Adding a new layer¶
This section describes how to create a new layer incorporated with tiny-dnn. Let’s create simple fully-connected layer for example.
Note: This document is old, and doesn’t fit to current tiny-dnn. We need to update.
Declare class¶
Let’s define your layer. All of layer operations in tiny-dnn are derived from layer
class.
// calculate y = Wx + b
class fully_connected : public layer {
public:
//todo
};
the layer
class prepares input/output data for your calculation. To do this, you must tell layer
’s constructor what you need.
layer::layer(const std::vector<vector_type>& in_type,
const std::vector<vector_type>& out_type)
For example, consider calculating fully-connected operation: y = Wx + b
. In this calculation, Input (right hand of this eq) is data x
, weight W
and bias b
. Output is, of course y
. So it’s constructor should pass {data,weight,bias} as input and {data} as output.
// calculate y = Wx + b
class fully_connected : public layer {
public:
fully_connected(size_t x_size, size_t y_size)
:layer({vector_type::data,vector_type::weight,vector_type::bias}, // x, W and b
{vector_type::data}),
x_size_(x_size),
y_size_(y_size)
{}
private:
size_t x_size_; // number of input elements
size_t y_size_; // number of output elements
};
the vector_type::data
is some input data passed by previous layer, or output data consumed by next layer. vector_type::weight
and vector_type::bias
represents trainable parameters.

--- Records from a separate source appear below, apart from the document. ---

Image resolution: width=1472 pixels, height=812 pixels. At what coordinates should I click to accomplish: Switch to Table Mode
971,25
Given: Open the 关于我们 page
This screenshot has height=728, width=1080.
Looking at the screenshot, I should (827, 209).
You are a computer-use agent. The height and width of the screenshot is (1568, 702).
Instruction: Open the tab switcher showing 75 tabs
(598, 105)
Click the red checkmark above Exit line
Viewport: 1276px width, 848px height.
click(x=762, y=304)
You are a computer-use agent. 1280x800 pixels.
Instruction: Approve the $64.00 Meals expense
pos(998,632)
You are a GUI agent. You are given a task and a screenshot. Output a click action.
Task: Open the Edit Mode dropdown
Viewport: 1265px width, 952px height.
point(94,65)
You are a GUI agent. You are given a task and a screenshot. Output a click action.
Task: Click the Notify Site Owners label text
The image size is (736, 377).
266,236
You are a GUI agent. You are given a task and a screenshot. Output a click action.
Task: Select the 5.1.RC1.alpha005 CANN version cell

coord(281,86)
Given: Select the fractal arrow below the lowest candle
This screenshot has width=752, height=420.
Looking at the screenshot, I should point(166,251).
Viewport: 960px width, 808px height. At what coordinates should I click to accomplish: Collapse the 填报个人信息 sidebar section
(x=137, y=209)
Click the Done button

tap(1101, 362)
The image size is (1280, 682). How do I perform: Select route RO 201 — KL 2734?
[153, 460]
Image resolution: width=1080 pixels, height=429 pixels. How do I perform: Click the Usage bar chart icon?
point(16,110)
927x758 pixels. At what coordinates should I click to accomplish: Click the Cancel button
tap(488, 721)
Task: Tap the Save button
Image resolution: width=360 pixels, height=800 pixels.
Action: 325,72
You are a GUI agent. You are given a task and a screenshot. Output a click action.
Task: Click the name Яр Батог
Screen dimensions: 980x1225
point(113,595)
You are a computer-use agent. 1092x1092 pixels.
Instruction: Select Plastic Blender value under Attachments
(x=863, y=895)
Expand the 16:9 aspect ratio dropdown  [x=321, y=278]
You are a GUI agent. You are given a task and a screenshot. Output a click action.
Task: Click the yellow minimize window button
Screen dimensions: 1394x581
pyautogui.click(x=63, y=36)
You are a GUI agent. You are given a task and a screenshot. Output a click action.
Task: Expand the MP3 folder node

The only difference between them is default initialization method: weight
is initialized by random value, and bias
is initialized by zero-vector (this behaviour can be changed by network::weight_init method). If you need another vector to calculate, vector_type::aux
can be used.
Implement virtual method¶
There are 5 methods to implement. In most case 3 methods are written as one-liner and remaining 2 are essential:
- layer_type
- in_shape
- out_shape
- forward_propagation
- back_propagation
layer_type¶
Returns name of your layer.
std::string layer_type() const override {
return "fully-connected";
}
in_shape/out_shape¶
Returns input/output shapes corresponding to inputs/outputs. Shapes is defined by [width, height, depth]. For example fully-connected layer treats input data as 1-dimensional array, so its shape is [N, 1, 1].
std::vector<shape3d> in_shape() const override {
// return input shapes
// order of shapes must be equal to argument of layer constructor
return { shape3d(x_size_, 1, 1), // x
shape3d(x_size_, y_size_, 1), // W
shape3d(y_size_, 1, 1) }; // b
}
std::vector<shape3d> out_shape() const override {
return { shape3d(y_size_, 1, 1) }; // y
}
forward_propagation¶
Execute forward calculation in this method.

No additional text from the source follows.